Semi-Structured Data
Semi-structured data lies between fully structured data (like relational databases) and unstructured data (like arbitrary data files).
- Semi-structured data doesn’t have to fit to a schema.
- Programs have to know how to read & interpret the data.
- Semi-structured data is self describing and flexible.

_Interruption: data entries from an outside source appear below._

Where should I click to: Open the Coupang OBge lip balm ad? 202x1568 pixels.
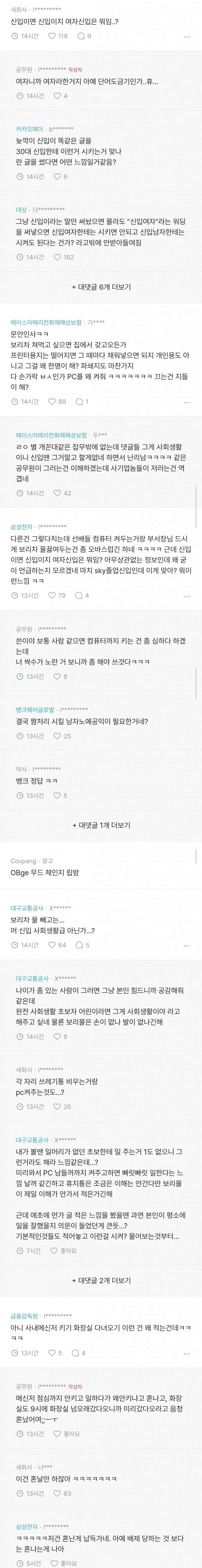click(45, 872)
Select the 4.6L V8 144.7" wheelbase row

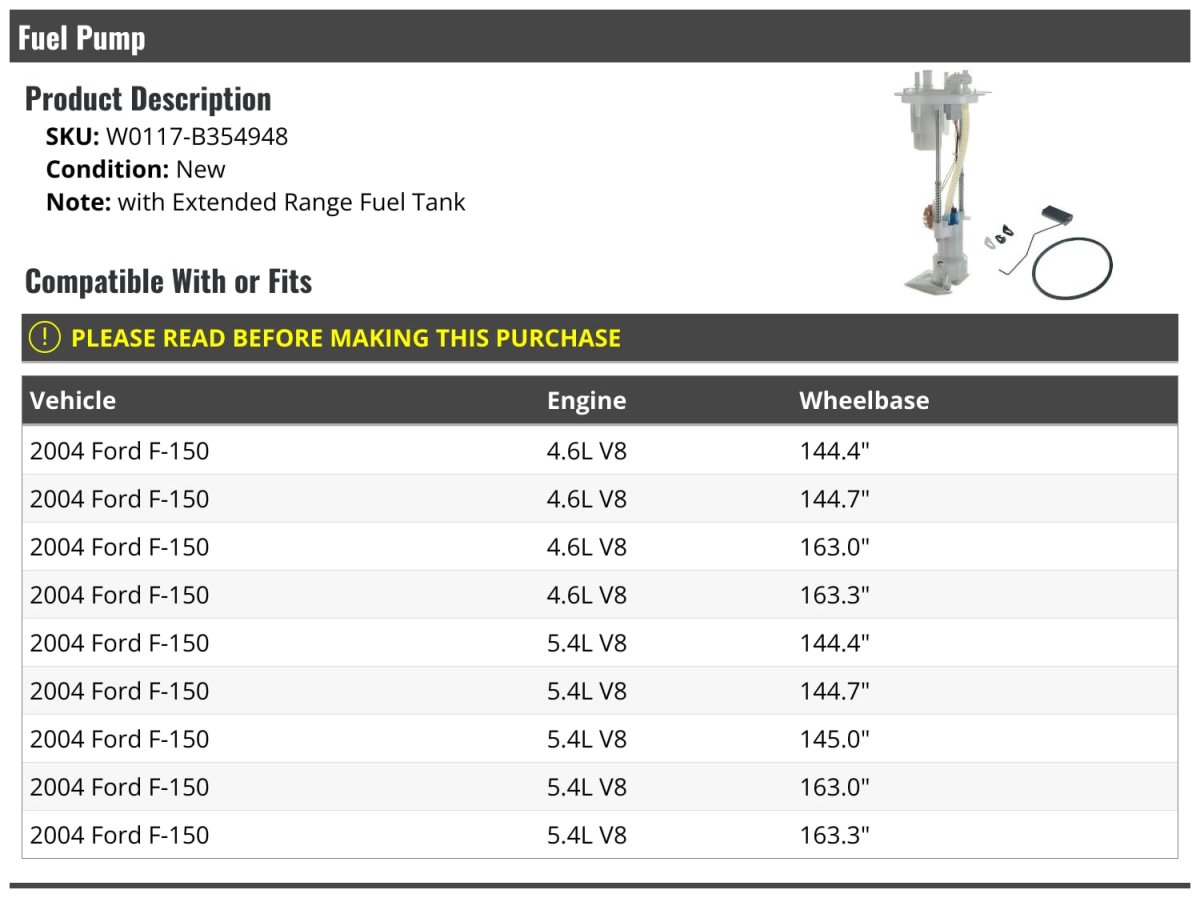[x=599, y=499]
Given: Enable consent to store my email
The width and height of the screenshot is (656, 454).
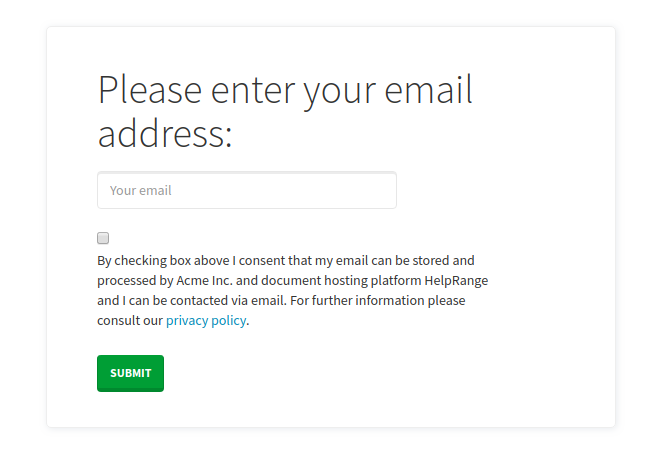Looking at the screenshot, I should [103, 238].
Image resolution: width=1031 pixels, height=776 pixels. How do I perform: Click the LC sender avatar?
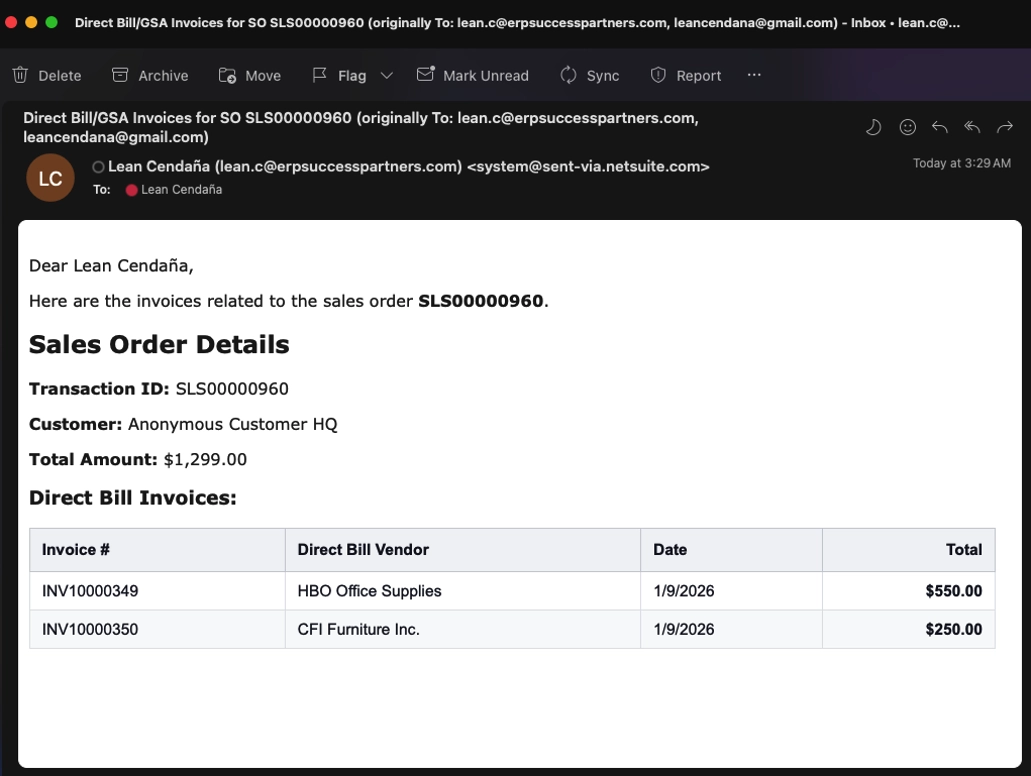coord(49,177)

Semi-Structured Data Model
Semi-structured data is typically a tree with the following properties:
- Leaf Nodes - Have associated data.
- Inner Nodes - Have edges going to other nodes:
- Each edge has a label.
- Root:
- Has no incoming edges.
- Each node is reachable from the root.
graph
root -->|lecturer| a[ ] & b[ ]
a -->|name| c[ ]
a -->|teaches| d[ ]
d -->|taughtBy| c[J. Fearnley]
d -->|code| e[COMP105]
d -->|title| f[Progr. Paradigms]
b --> ...
Applications
They are a popular form for storing and sharing data on the web.
Also are used for the storage of documents such as:
- Word processor documents.
- Spreadsheets.
- Vector Graphics.
Implementations
- XML (eXtensible Markup Language)
- Tree structured data.
- JSON (JavaScript Object Notation)
- Similar to XML
- Simple Key-Value Relationships:
- Correspond to very simple XML/JSON documents.
- Graphs
- A general form of semi-structured data.